The other day Roger Federer did his one last dance on the clay of Roland Garros. Hobbling, thanks to a bad knee, he danced Zorba-like – as if no one was watching. And no one was watching. The famed tennis stadium of Paris was empty, courtesy pandemic-driven night curfew rules in France.

Europe wants to ensure football doesn’t suffer what Federer did. The one-year-late Euro, starting today, will have spectators. It will also be spread out over 11 countries, played out over a month, with 24 teams and 51 matches – and so many Covid-appropriate protocols for spectators and press that it may be easier to remember how many successful passes Cristiano Ronaldo makes in every match Portugal plays.

Organisers Uefa are aware of risks – the virus is still circulating in the continent – but they also wanted to emphasise that normalcy in some shape or form is coming back via the European showpiece of the world’s most popular sport. Certainly, Euro’s prep has been more methodical than big sporting events organised outside the first world.

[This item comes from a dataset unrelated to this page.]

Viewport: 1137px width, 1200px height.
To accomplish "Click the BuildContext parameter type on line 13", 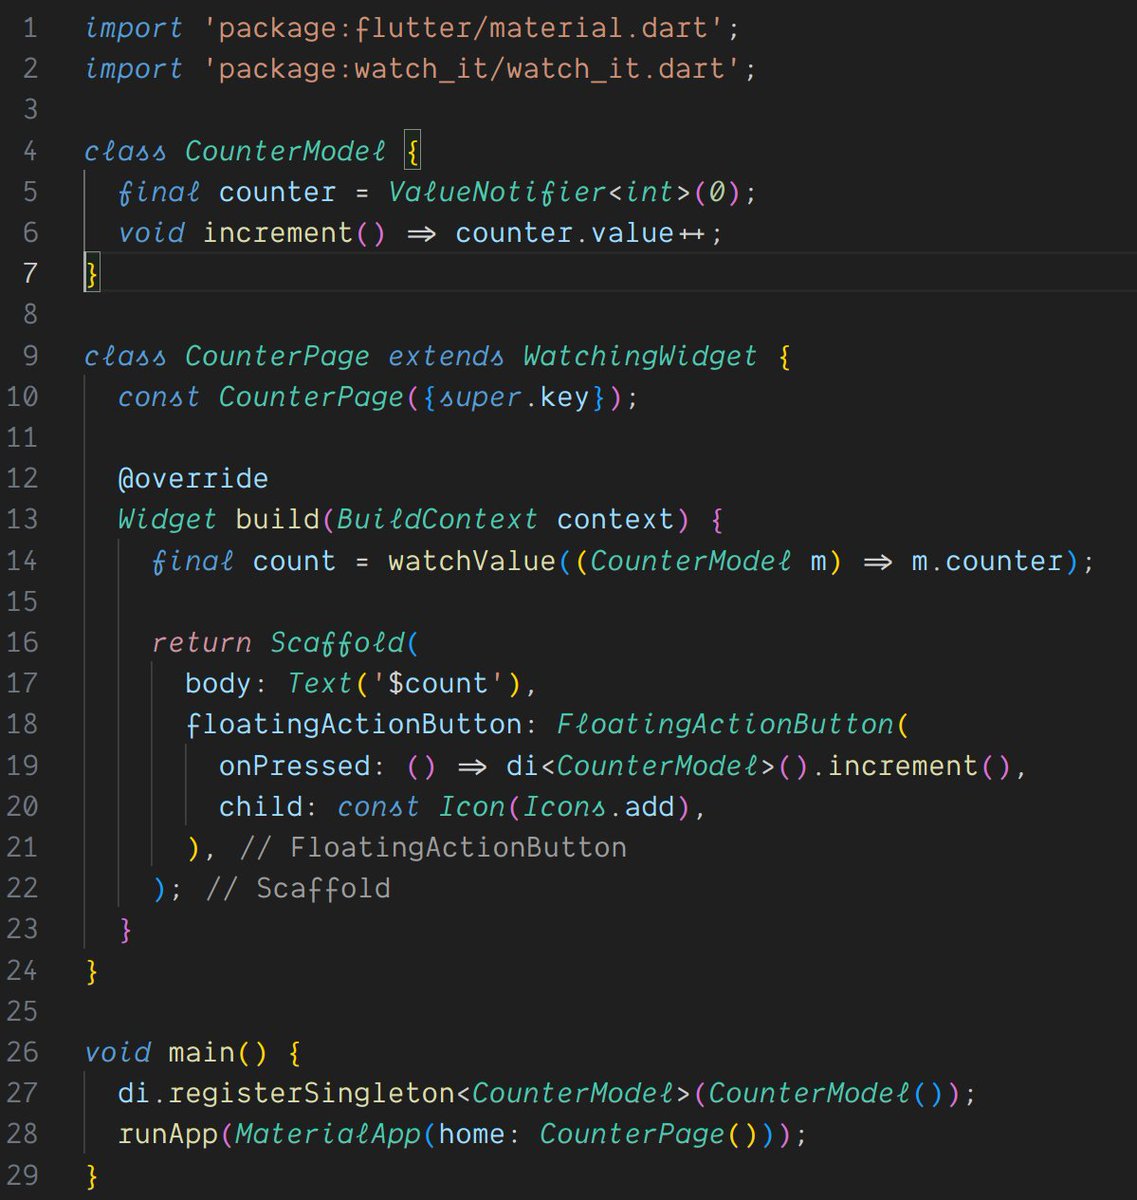I will point(436,519).
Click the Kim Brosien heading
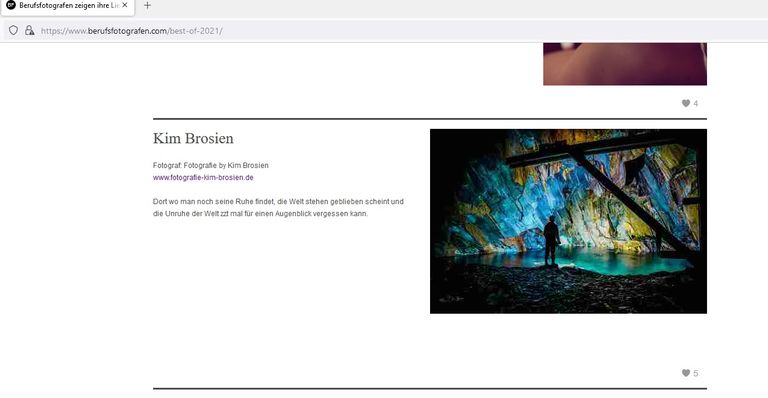 193,139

Consider the chaos that was Copa America. The world gasped when Covid-battered Brazil stepped forward to host it – no other Latin American country seemed willing. Brazil’s national team players have agreed to play but not before expressing their disinclination.

And earlier this year, India’s cricket bosses arrogantly overplayed their hand, hosting the IPL in the country when most franchises preferred a venue elsewhere. IPL coincided with India’s horrific second Covid wave, which inevitably halted the tournament. India is to host the World T20 Cup in October. But before that the interrupted IPL must be played out. This time on foreign soil – the UAE.

And even rich Japan seems to be struggling with the Olympics. Euro, in contrast, so far seems well-organised. The resumption of elite European leagues over the past two seasons was sort of a trial run to the main event.

The larger idea here is that the first world remains the centre of global football, and that the divide between Europe and most of the rest of the football-mad world will grow as things become normal.

The other interesting insight from this Euro edition is how Covid has decided which country will host what. The UK’s much-lauded quick vaccine rollout ensured that London was given a big share of the matches.

Federalism is at play here. In the pan-European format, local guidelines will determine travel restrictions, fan-gathering norms and stadium attendances.

Economics is at play here, too. The Euro is today globally the second most-watched football tournament after the World Cup. The 2016 final, won by Cristiano Ronaldo-led Portugal, was watched by an audience of 600 million worldwide, as per a report by Sportcal, a sports business website. According to a Forbes 2019 report, Euro 2020 was projected to earn €2.5 billion in revenue. That estimate was pre-pandemic, but analysts reckon Uefa will suffer only a small dent in earnings.

And that’s because the quality of football is usually top-notch. Former Les Bleus maestro Zinedine Zidane, who reached his high noon as a footballer during the 2000 Euro event, has rated the Euro as the sternest test for a footballer. Often overshadowed in the 1980s by the more glamorous annual European Cup (today’s Champions League), European championships were typically keen but little-noticed affairs with old suspects, West Germany, Italy, France, Belgium and Czechoslovakia, fighting for regional supremacy every four years.

India probably discovered Euro via Dutchman Marco van Basten’s memorable zero-angle goal against USSR in 1988. Today, three decades later, a highly informed and aspirational Indian audience consumes European football on a daily basis.

Today onwards there should be a month of good football – that’s something to look forward to in these times.



Views expressed above are the author’s own.